Segment Start: Given records

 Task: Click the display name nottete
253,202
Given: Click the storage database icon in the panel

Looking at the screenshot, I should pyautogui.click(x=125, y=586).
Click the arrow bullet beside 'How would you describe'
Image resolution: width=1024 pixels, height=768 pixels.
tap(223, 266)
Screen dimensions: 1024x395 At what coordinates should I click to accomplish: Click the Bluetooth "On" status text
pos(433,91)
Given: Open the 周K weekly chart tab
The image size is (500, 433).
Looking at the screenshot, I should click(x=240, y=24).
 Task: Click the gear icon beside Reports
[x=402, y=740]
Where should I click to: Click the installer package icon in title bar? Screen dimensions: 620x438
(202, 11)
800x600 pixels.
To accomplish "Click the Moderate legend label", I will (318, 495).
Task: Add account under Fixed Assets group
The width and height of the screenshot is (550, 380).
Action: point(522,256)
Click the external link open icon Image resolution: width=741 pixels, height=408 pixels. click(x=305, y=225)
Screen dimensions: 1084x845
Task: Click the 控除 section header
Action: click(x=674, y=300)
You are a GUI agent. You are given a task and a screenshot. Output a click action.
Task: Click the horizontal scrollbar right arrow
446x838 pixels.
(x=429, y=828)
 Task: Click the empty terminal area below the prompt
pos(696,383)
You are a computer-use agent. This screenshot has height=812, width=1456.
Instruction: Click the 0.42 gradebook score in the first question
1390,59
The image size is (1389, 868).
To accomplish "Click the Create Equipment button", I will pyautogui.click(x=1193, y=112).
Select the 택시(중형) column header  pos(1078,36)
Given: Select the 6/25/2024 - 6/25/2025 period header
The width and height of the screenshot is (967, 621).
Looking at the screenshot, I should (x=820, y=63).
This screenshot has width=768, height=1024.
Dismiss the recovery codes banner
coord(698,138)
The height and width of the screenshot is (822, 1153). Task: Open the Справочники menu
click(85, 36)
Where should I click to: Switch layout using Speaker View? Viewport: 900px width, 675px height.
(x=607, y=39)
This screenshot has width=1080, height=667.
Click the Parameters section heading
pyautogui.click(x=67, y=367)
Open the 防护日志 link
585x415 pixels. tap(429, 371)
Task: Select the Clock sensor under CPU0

Segment End: Given records

Please print each entry once more, exactly as it reads.

 Task: Click the display name nottete
253,202
Given: Click the storage database icon in the panel

Looking at the screenshot, I should pyautogui.click(x=125, y=586).
Click the arrow bullet beside 'How would you describe'
Image resolution: width=1024 pixels, height=768 pixels.
tap(223, 266)
Screen dimensions: 1024x395 At what coordinates should I click to accomplish: Click the Bluetooth "On" status text
pos(433,91)
Given: Open the 周K weekly chart tab
The image size is (500, 433).
Looking at the screenshot, I should click(x=240, y=24).
 Task: Click the gear icon beside Reports
[x=402, y=740]
Where should I click to: Click the installer package icon in title bar? Screen dimensions: 620x438
(202, 11)
800x600 pixels.
To accomplish "Click the Moderate legend label", I will (318, 495).
Task: Add account under Fixed Assets group
The width and height of the screenshot is (550, 380).
Action: point(522,256)
Click the external link open icon Image resolution: width=741 pixels, height=408 pixels. click(x=305, y=225)
Screen dimensions: 1084x845
Task: Click the 控除 section header
Action: click(x=674, y=300)
You are a GUI agent. You are given a task and a screenshot. Output a click action.
Task: Click the horizontal scrollbar right arrow
446x838 pixels.
(x=429, y=828)
 Task: Click the empty terminal area below the prompt
pos(696,383)
You are a computer-use agent. This screenshot has height=812, width=1456.
Instruction: Click the 0.42 gradebook score in the first question
1390,59
The image size is (1389, 868).
To accomplish "Click the Create Equipment button", I will pyautogui.click(x=1193, y=112).
Select the 택시(중형) column header  pos(1078,36)
Given: Select the 6/25/2024 - 6/25/2025 period header
The width and height of the screenshot is (967, 621).
Looking at the screenshot, I should (x=820, y=63).
This screenshot has width=768, height=1024.
Dismiss the recovery codes banner
coord(698,138)
The height and width of the screenshot is (822, 1153). Task: Open the Справочники menu
click(85, 36)
Where should I click to: Switch layout using Speaker View? Viewport: 900px width, 675px height.
(x=607, y=39)
This screenshot has width=1080, height=667.
Click the Parameters section heading
pyautogui.click(x=67, y=367)
Open the 防护日志 link
585x415 pixels. tap(429, 371)
Task: Select the Clock sensor under CPU0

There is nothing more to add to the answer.